- **WHAT IS NEEDED**: Write out the passage of the Cosmic Cooking text below, starting at the words "Cosmic Cooking is best" and stopping after the words "every delicious morsel!", with no changes.

- **READING TEXT**:
Sunday, January 29, 2012

What is Cosmic Cooking?

“I love traditional foods because I think many of them carry the wisdom of the ancestors. It’s the wisdom of the body before corporations got involved with their hidden agendas, and murked up the body’s innate nutritional instincts.”– Joseph
I’m the fortunate wife who gets to eat all of these marvelous concoctions Joseph creates. I also wash a lot of dishes.” – Lianne
What is Cosmic Cooking?

Cosmic Cooking is healthy, inspired, and often spontaneous. We think the lost art of cooking your own food is an important "Survival Skill for the 21st Century."

Cosmic Cooking is best enjoyed sitting down at a table with loved ones. But if you must, it will still be nurturing and satisfying stuffed in a backpack, eaten alone, consumed in the car, or spoon-fed in front of the TV. Although we think you’re going to like it so much, you’ll prefer the table, where you can taste every delicious morsel!

The not-so-secret ingredient of Cosmic Cooking is LOVE, every step of the way, from the field to the fork.

- **SOURCE MATERIAL**:
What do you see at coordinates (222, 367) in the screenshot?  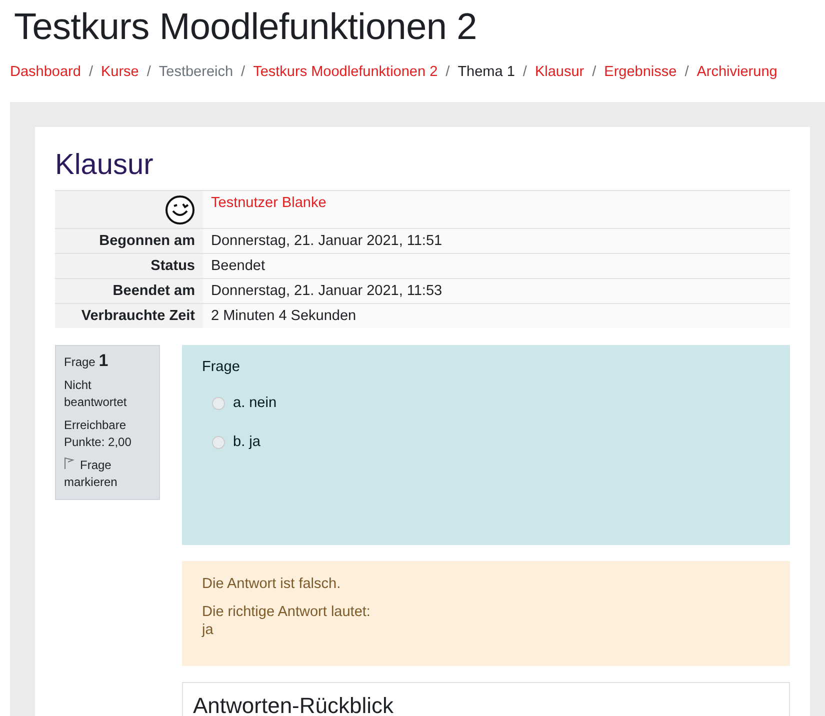 I see `question-text: Frage` at bounding box center [222, 367].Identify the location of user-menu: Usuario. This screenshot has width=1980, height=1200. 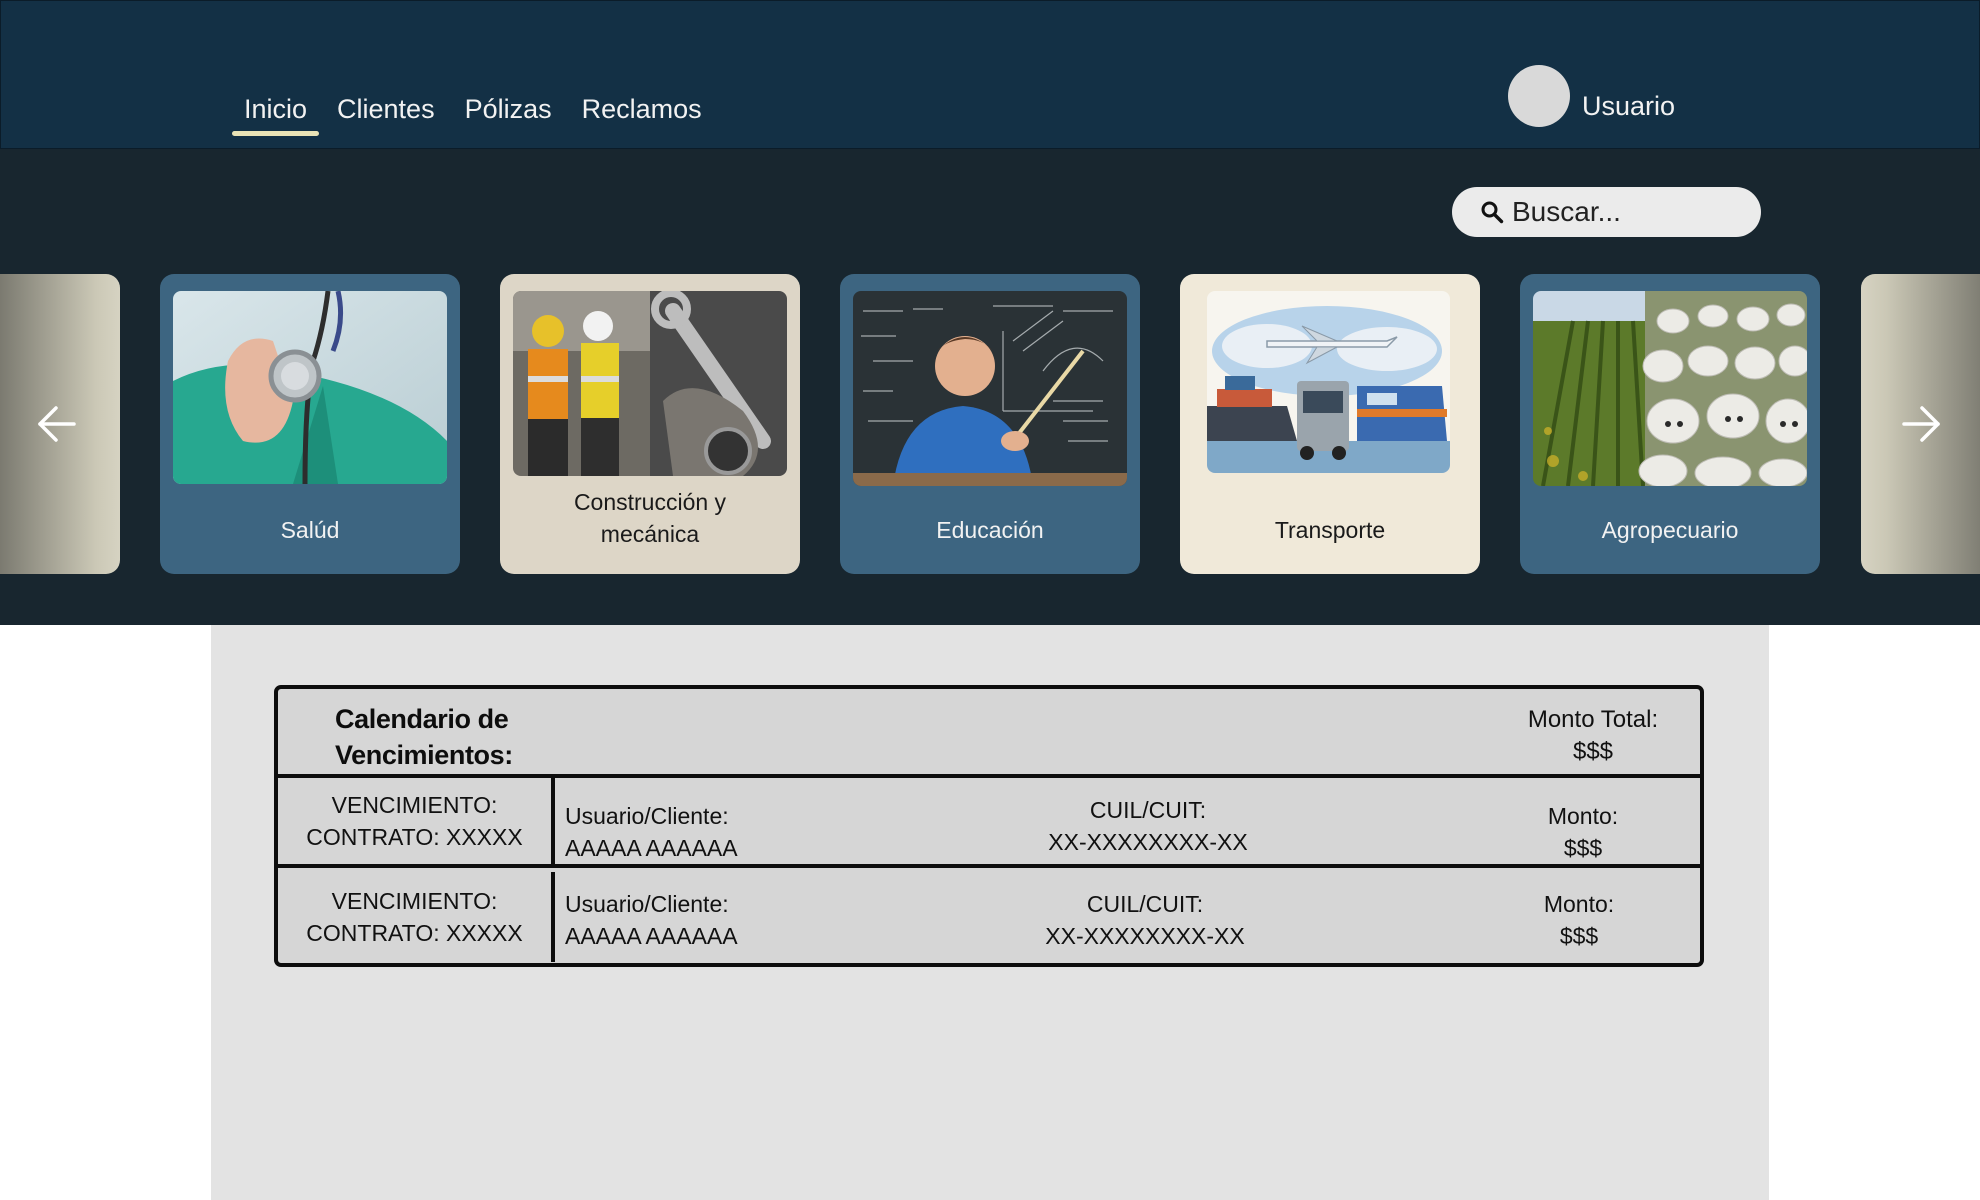
(1592, 96).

- **YOUR RESPONSE**:
Cosmic Cooking is best enjoyed sitting down at a table with loved ones. But if you must, it will still be nurturing and satisfying stuffed in a backpack, eaten alone, consumed in the car, or spoon-fed in front of the TV. Although we think you’re going to like it so much, you’ll prefer the table, where you can taste every delicious morsel!